··· INPUT RECORDS ···
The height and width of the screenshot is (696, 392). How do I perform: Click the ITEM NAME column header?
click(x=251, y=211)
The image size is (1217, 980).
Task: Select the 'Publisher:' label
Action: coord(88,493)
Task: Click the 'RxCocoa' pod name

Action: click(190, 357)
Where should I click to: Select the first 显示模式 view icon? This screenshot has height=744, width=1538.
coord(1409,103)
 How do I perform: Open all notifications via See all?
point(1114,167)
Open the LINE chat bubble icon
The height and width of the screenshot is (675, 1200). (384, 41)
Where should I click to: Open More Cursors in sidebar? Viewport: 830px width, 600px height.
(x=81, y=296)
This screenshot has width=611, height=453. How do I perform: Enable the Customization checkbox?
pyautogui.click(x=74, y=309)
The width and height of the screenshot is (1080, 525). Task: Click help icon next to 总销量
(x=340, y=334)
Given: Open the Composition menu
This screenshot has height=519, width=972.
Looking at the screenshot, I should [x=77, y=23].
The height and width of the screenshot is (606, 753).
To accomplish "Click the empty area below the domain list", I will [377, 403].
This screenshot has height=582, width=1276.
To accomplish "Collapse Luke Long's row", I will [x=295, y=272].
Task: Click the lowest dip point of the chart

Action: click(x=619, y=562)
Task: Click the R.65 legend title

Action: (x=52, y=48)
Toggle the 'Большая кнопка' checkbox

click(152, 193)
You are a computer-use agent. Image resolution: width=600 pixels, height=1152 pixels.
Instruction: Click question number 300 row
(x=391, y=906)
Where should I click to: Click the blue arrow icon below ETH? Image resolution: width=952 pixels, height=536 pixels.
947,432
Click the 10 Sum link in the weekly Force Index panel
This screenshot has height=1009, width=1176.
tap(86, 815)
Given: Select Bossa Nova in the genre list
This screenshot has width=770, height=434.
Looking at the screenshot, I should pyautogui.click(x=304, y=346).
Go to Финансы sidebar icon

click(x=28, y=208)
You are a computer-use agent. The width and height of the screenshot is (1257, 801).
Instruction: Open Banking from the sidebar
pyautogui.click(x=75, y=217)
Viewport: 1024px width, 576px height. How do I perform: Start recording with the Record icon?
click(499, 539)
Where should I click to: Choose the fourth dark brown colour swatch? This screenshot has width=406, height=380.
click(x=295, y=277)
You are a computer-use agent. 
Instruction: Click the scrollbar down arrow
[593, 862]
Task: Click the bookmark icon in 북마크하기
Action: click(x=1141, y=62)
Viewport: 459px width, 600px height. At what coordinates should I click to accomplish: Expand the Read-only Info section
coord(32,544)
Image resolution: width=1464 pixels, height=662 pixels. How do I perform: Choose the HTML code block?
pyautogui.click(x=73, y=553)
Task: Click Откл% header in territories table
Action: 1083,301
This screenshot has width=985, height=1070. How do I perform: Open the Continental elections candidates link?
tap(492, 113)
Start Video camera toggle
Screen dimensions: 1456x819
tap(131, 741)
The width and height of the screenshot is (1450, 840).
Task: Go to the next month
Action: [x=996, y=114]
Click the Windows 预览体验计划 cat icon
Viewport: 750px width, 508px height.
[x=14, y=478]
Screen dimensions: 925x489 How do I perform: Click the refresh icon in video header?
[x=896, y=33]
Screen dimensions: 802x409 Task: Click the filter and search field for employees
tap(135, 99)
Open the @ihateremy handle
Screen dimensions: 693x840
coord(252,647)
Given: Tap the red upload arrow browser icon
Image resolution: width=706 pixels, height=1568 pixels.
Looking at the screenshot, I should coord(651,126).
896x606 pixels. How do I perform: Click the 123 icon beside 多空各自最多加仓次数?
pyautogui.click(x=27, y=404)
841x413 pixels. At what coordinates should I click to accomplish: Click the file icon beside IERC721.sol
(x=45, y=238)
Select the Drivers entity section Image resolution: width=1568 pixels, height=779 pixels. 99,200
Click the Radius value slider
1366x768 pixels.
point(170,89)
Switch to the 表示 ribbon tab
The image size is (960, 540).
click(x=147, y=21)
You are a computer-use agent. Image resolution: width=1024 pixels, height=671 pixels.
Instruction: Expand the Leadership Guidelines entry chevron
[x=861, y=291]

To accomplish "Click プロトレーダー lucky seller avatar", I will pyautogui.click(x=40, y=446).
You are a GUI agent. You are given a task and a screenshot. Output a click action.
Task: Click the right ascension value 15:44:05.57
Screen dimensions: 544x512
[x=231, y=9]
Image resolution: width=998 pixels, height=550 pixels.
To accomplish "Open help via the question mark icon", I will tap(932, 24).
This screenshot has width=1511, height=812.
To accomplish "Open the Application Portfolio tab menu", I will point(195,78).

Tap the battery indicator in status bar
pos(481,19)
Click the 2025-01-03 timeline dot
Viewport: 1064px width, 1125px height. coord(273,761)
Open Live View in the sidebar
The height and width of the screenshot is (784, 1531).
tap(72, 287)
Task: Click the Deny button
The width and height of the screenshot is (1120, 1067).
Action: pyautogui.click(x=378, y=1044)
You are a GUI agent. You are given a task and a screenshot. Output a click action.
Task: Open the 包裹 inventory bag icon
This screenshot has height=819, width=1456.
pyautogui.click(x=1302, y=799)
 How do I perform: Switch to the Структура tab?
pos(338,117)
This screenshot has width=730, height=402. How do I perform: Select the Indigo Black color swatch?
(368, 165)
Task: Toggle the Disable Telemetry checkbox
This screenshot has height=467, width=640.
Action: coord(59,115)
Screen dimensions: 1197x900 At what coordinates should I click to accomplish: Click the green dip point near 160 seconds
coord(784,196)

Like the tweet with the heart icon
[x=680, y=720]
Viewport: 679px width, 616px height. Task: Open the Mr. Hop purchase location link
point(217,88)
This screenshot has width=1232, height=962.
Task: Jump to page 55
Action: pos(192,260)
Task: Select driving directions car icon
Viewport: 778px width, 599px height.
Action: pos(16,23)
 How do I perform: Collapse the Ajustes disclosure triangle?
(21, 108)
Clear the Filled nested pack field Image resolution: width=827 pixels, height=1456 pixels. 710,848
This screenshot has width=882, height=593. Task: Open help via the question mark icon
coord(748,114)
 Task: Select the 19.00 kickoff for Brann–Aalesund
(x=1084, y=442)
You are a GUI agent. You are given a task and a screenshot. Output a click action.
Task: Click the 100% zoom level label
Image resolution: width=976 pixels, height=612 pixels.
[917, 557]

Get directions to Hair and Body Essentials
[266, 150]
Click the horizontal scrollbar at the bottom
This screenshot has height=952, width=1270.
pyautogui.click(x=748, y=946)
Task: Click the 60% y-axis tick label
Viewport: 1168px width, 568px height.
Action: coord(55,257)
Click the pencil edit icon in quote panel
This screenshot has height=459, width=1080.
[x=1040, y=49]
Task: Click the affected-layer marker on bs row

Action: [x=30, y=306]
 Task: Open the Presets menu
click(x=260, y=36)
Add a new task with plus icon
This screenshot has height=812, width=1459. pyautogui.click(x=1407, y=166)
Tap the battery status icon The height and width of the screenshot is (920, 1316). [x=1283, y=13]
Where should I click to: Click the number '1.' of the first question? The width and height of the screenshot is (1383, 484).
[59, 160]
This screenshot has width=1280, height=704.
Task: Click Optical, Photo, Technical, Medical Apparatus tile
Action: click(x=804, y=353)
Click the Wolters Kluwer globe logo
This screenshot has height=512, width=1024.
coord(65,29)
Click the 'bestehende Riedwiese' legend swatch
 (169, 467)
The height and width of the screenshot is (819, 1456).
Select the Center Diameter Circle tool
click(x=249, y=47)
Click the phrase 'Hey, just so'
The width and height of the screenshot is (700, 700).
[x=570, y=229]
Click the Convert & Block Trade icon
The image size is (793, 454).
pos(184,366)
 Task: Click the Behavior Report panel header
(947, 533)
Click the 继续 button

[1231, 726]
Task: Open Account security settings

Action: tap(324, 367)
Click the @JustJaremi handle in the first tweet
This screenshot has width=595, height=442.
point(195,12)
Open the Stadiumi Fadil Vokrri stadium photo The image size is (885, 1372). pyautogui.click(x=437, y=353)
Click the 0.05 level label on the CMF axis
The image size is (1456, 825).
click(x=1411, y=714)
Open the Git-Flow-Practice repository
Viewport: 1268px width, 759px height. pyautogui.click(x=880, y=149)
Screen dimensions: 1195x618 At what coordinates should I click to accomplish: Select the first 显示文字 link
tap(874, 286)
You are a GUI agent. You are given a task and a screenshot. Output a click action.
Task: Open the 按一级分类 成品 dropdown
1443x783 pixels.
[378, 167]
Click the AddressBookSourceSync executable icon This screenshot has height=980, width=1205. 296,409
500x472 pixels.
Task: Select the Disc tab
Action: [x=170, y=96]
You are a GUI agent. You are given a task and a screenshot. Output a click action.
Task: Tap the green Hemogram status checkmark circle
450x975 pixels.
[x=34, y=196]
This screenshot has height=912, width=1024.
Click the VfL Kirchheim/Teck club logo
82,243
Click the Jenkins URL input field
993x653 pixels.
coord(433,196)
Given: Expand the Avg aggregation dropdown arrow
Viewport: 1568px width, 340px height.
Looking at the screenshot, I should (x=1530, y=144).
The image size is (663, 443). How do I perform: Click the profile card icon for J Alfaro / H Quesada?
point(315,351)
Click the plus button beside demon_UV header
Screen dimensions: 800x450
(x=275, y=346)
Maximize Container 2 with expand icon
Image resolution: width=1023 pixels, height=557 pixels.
···
DIRECTIVE — Switch "Presets" to "Filters" in the stretch of records from the line containing "Task: Click the affected-layer" through the line containing "Open the Stadiumi". Return only those lines and leave everything else in them unchanged.

THE OUTPUT —
Task: Click the affected-layer marker on bs row

Action: [x=30, y=306]
 Task: Open the Filters menu
click(x=260, y=36)
Add a new task with plus icon
This screenshot has height=812, width=1459. pyautogui.click(x=1407, y=166)
Tap the battery status icon The height and width of the screenshot is (920, 1316). [x=1283, y=13]
Where should I click to: Click the number '1.' of the first question? The width and height of the screenshot is (1383, 484).
[59, 160]
This screenshot has width=1280, height=704.
Task: Click Optical, Photo, Technical, Medical Apparatus tile
Action: click(x=804, y=353)
Click the Wolters Kluwer globe logo
This screenshot has height=512, width=1024.
coord(65,29)
Click the 'bestehende Riedwiese' legend swatch
 (169, 467)
The height and width of the screenshot is (819, 1456).
Select the Center Diameter Circle tool
click(x=249, y=47)
Click the phrase 'Hey, just so'
The width and height of the screenshot is (700, 700).
[x=570, y=229]
Click the Convert & Block Trade icon
The image size is (793, 454).
pos(184,366)
 Task: Click the Behavior Report panel header
(947, 533)
Click the 继续 button

[1231, 726]
Task: Open Account security settings

Action: tap(324, 367)
Click the @JustJaremi handle in the first tweet
This screenshot has width=595, height=442.
point(195,12)
Open the Stadiumi Fadil Vokrri stadium photo The image size is (885, 1372). pyautogui.click(x=437, y=353)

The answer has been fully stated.